Why are we talking about campfires?
Because we’re continuing our theme today looking at how God’s word is like fire – we heard how it’s like fire and like a hammer last week, and we continue with fiery themes today.
Last week we heard how the fire of God’s word and its hammer blows can hit us hard at times, the heat gets turned up a bit when we apply God’s word! We’ll get to more of that next week, when God gets ANGRY, the temperature goes through the roof we could say.

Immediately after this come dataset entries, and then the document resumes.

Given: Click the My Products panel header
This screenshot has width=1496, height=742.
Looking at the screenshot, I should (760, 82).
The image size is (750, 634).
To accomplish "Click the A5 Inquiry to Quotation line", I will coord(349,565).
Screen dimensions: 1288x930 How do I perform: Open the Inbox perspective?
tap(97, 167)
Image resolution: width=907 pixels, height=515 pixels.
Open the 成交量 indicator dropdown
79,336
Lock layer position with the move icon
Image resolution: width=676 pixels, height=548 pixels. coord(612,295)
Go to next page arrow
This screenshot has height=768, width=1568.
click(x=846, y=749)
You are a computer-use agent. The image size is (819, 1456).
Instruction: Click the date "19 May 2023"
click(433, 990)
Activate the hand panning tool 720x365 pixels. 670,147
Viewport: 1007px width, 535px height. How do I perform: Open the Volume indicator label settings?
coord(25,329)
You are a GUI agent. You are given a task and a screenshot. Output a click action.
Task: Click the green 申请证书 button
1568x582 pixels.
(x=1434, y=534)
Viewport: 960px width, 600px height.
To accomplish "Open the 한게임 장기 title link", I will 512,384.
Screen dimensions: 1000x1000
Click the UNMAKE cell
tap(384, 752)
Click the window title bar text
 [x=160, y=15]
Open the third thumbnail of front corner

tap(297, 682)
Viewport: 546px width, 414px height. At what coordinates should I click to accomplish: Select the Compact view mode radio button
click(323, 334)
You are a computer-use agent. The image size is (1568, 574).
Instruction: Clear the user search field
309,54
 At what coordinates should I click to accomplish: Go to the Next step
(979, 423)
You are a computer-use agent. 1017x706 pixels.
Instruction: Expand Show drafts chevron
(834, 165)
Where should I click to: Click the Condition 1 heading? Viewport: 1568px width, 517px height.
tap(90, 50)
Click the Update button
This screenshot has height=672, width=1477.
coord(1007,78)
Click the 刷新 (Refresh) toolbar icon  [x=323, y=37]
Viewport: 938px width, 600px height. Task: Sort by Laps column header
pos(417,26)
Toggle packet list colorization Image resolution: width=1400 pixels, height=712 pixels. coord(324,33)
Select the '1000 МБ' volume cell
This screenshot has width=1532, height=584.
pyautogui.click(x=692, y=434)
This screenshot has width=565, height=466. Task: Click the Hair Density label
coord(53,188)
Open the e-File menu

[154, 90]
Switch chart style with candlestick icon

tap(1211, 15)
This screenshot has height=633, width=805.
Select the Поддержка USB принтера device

But today we’re thinking about fire in terms of how it warms us when we’re cold, how it lights up in the darkness. A campfire is like this, we enjoy the warming glow of the campfire as we sit around it. We can be calm and centred as we look into the fire, as we enjoy the company we’re in around it. A campfire is something to gather around as well, it can be the centre of a gathering > just like God’s word, the central point of our gathering here today.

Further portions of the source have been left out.